- AIM OF THE EXERCISE
From the line that has "Click the chart title GOES Soft X-ray" down to the last line of the data below, set down every line exactly, but none of the pictures.

○ ○ ○ ○

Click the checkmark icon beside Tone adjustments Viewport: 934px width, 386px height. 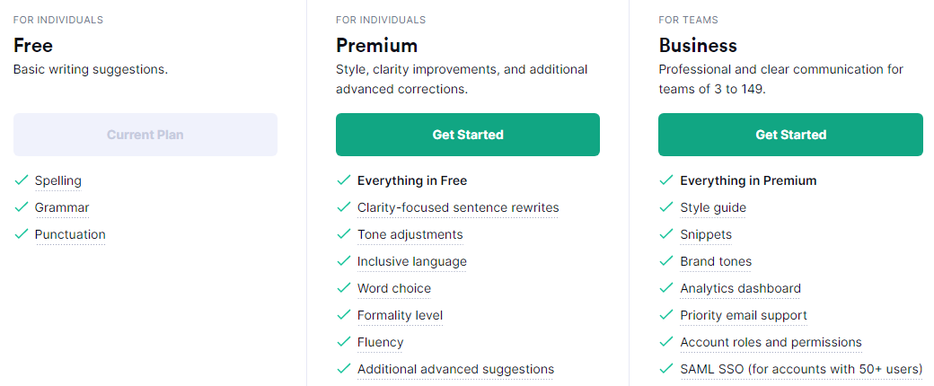click(x=344, y=234)
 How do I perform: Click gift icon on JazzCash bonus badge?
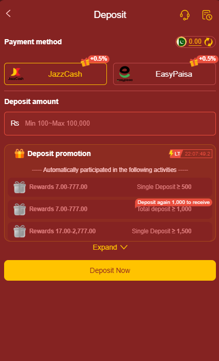(85, 62)
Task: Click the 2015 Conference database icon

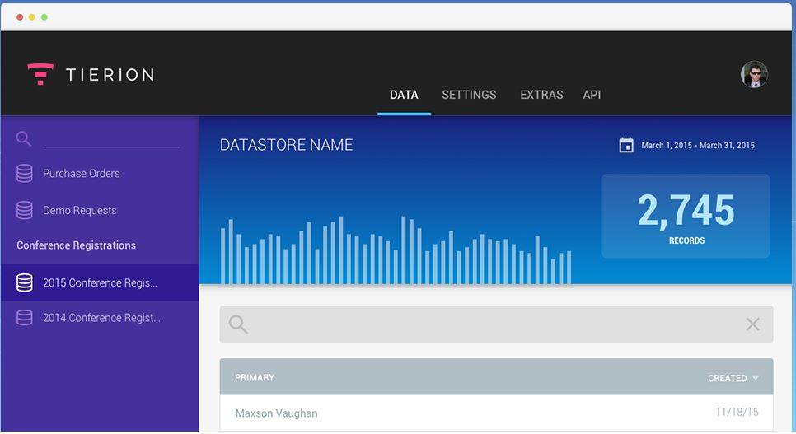Action: 25,282
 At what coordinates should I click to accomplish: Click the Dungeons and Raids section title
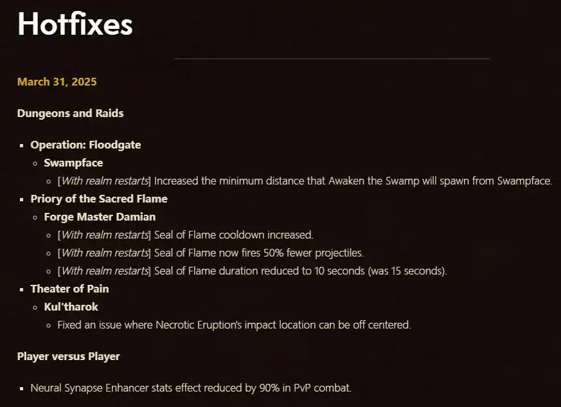click(x=70, y=113)
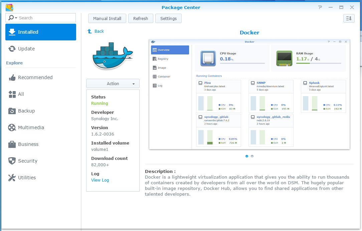The width and height of the screenshot is (362, 231).
Task: Click the Security shield icon
Action: [12, 161]
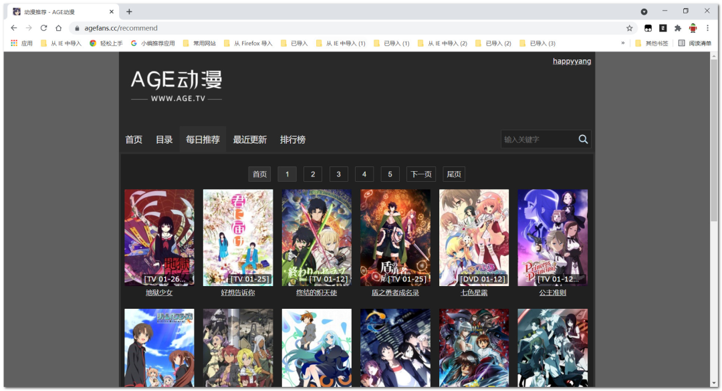Open a new browser tab

129,11
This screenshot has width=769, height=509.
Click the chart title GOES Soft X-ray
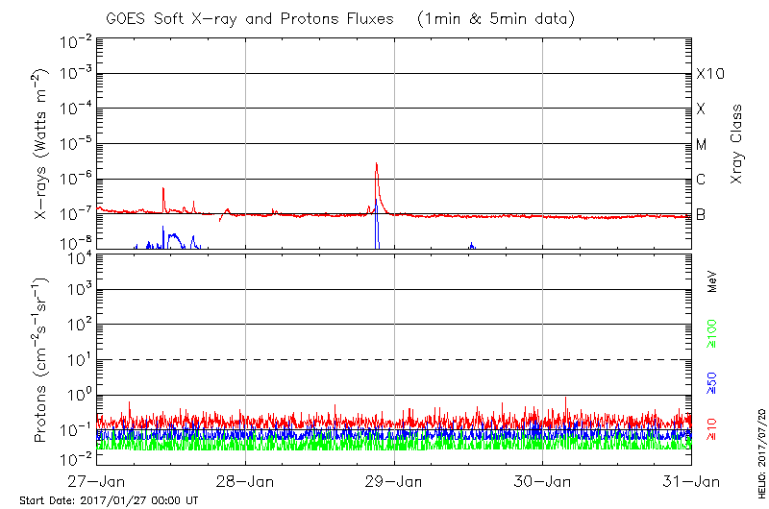coord(394,18)
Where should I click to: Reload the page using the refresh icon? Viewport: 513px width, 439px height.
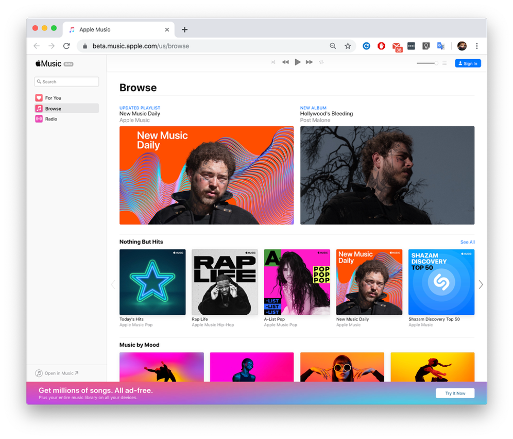coord(66,46)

○ ○ ○ ○

- ANSWER TO THIS EXERCISE
Click the chart title GOES Soft X-ray
coord(394,18)
Where should I click to: Reload the page using the refresh icon? Viewport: 513px width, 439px height.
coord(66,46)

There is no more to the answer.